Como o próprio nome aponta, a sociobioeconomia busca transcender o paradigma estritamente econômico, promovendo uma visão mais abrangente e integrada do desenvolvimento. Comunidades que historicamente mantiveram uma relação harmoniosa com o ambiente respondem por uma impressionante diversidade de produtos elaborados de forma sustentável a partir da rica biodiversidade de suas regiões.
Quando seus saberes ancestrais são indevidamente explorados, não só os produtos que eles geram são ameaçados, mas também o arcabouço cultural do qual esses produtos se originam.
O caso da maca peruana ilustra os riscos enfrentados por comunidades tradicionais quando seus conhecimentos se tornam alvo de marketing e tratados como commodities.
A maca, originária das terras altas do Peru, ganhou fama global como superalimento. Isso a pôs na mira da biopirataria. A exploração sem consentimento adequado, em particular por empresas chinesas, resultou em sérias consequências para os produtores e para o ecossistema andino. A soberania alimentar das comunidades indígenas ficou ameaçada; as práticas tradicionais de cultivo e a importância cultural e espiritual atribuída à maca foram ignoradas, e não houve distribuição justa dos benefícios.
Um exemplo semelhante de exploração econômica injusta e de desrespeito a práticas tradicionais se deu com os rituais com cogumelos da curandeira María Sabina, no México. Sagrados na cultura mazateca, eles foram explorados turisticamente de forma recreativa, resultando em consequências negativas para sua comunidade.
Além da apropriação cultural, na ausência de salvaguardas éticas e certificações robustas que aportem autenticidade e qualidade, consumidores podem adquirir produtos falsificados. O vazio de certificação pode, além disso, favorecer a ocultação de práticas de cultivo não sustentáveis.
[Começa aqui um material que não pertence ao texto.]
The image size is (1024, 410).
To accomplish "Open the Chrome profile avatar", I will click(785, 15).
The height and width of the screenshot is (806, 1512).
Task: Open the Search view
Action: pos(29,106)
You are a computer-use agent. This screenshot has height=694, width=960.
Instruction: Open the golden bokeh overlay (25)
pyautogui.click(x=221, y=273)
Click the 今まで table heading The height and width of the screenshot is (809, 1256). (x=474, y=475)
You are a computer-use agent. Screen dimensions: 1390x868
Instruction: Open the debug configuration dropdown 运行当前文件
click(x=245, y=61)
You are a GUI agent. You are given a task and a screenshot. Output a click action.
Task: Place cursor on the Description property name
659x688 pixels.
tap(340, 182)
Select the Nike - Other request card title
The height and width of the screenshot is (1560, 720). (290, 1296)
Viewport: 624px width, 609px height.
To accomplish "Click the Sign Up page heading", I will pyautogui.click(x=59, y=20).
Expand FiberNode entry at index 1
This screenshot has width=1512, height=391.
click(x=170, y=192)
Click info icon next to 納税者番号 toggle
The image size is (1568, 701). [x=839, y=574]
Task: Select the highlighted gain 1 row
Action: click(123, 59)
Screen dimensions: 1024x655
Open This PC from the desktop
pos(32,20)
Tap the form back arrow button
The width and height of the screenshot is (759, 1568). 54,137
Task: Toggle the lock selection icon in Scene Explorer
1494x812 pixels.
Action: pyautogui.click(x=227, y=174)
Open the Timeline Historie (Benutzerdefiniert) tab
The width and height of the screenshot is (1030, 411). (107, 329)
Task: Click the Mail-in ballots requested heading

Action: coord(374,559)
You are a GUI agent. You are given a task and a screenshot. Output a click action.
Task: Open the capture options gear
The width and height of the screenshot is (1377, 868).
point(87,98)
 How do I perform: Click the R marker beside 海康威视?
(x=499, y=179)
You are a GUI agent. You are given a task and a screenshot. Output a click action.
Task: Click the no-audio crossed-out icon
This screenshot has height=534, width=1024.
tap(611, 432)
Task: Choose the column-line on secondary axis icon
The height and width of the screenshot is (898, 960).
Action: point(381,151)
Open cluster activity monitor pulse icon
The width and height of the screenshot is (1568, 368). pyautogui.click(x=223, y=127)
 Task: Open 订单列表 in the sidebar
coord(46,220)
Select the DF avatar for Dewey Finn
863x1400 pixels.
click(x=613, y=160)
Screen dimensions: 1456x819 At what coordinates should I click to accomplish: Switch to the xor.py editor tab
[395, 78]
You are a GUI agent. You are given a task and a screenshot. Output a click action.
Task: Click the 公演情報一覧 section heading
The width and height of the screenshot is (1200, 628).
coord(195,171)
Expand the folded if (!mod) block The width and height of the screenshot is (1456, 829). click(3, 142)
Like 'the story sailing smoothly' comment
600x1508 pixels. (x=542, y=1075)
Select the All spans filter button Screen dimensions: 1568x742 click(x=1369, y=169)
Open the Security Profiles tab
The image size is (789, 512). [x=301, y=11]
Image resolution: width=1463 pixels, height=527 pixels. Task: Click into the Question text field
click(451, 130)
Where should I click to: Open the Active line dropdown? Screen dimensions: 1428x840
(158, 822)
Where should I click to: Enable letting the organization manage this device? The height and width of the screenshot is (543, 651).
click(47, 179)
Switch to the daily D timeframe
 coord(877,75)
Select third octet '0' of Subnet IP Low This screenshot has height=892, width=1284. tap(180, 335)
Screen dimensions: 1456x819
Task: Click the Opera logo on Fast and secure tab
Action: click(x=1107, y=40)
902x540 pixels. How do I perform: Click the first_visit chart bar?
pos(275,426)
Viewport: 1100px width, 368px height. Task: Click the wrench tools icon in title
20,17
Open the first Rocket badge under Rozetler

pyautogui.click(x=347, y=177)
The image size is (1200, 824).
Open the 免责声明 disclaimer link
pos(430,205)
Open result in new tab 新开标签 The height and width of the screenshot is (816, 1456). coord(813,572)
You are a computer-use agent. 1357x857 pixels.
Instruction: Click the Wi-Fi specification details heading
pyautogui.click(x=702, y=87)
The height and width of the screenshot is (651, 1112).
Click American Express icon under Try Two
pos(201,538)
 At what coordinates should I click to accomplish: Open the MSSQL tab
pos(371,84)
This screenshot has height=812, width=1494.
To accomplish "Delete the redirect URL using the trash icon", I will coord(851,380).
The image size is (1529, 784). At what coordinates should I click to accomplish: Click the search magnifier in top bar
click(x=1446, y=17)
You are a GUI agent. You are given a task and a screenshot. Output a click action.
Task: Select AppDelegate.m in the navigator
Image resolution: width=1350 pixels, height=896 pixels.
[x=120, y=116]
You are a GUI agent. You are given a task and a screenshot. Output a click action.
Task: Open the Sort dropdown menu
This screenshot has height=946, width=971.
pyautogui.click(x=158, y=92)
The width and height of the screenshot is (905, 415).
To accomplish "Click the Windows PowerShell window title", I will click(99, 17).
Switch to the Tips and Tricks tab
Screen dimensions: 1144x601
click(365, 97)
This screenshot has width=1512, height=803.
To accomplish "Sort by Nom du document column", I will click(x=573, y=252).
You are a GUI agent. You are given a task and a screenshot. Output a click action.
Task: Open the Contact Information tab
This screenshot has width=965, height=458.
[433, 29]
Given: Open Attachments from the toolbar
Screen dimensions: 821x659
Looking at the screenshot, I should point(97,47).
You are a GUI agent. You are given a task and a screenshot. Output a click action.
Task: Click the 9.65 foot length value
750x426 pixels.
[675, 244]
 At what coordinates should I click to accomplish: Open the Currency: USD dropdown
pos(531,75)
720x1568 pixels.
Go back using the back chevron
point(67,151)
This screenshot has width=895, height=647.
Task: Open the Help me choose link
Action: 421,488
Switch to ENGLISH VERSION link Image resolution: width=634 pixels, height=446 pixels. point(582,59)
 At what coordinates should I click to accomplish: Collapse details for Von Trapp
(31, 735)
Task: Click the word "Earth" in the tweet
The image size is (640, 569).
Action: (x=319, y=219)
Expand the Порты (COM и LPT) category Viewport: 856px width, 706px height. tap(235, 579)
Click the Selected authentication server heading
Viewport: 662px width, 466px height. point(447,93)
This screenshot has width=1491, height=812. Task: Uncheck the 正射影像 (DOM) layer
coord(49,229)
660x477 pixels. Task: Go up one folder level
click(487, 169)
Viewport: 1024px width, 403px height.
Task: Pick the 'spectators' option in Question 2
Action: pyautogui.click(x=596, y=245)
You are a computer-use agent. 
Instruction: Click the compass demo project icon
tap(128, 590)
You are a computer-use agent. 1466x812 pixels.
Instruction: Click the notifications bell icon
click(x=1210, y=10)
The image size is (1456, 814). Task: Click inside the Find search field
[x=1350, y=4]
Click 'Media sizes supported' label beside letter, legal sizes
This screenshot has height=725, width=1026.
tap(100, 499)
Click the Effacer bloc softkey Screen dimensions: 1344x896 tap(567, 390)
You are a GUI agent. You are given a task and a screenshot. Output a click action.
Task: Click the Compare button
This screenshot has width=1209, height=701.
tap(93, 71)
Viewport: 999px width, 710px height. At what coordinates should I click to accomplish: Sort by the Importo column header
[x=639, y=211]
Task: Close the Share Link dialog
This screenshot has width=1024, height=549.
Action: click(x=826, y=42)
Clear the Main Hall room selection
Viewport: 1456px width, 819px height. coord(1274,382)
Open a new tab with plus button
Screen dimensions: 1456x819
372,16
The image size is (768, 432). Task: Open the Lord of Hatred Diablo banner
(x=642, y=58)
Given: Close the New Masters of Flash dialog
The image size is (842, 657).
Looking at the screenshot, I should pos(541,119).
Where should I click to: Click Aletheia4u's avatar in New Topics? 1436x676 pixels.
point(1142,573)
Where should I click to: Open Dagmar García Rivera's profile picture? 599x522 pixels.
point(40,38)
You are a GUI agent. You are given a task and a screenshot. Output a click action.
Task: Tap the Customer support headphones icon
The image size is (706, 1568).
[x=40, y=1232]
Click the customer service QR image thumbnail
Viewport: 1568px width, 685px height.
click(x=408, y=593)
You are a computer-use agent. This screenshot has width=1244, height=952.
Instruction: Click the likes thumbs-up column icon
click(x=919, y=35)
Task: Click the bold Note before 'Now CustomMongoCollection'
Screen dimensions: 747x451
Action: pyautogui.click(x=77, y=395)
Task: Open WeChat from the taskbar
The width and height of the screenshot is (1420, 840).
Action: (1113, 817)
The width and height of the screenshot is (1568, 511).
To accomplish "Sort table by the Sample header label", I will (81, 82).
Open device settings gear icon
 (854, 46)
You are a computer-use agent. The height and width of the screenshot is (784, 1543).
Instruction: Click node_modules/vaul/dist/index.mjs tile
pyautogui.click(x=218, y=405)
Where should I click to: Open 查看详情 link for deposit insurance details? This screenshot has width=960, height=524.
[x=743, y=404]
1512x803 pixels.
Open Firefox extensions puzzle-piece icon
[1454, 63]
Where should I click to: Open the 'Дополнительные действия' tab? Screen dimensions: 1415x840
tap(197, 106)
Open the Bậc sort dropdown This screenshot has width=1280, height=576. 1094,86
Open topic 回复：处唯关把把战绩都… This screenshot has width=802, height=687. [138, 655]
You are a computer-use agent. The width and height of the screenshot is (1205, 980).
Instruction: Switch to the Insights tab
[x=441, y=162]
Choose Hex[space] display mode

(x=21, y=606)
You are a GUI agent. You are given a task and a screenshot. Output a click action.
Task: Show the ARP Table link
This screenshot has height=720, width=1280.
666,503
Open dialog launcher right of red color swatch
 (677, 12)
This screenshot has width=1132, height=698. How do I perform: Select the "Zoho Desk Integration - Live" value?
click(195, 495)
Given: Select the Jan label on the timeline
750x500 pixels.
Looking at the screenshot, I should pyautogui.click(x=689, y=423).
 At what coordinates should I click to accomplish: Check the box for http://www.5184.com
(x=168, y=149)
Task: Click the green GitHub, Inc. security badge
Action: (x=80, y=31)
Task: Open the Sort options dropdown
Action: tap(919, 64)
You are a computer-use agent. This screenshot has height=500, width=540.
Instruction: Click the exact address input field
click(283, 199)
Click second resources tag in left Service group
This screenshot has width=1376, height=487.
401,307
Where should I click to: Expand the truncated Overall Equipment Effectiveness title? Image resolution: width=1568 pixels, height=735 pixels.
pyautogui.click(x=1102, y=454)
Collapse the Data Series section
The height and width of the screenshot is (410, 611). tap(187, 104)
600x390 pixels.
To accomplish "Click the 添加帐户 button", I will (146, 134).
A sociobioeconomia enfrenta, ainda, o desafio de comunicar que seus produtos não são só orgânicos. Eles são nutridos intrinsecamente pela floresta, contribuindo ativamente para manter viva a biodiversidade e o ecossistema que os circundam, com a participação ativa de polinizadores e outros seres. Essa complexidade mostra que existe uma lacuna fundamental a cobrir, que é a de discernir quais produtos se alinham de fato com os objetivos da sociobioeconomia.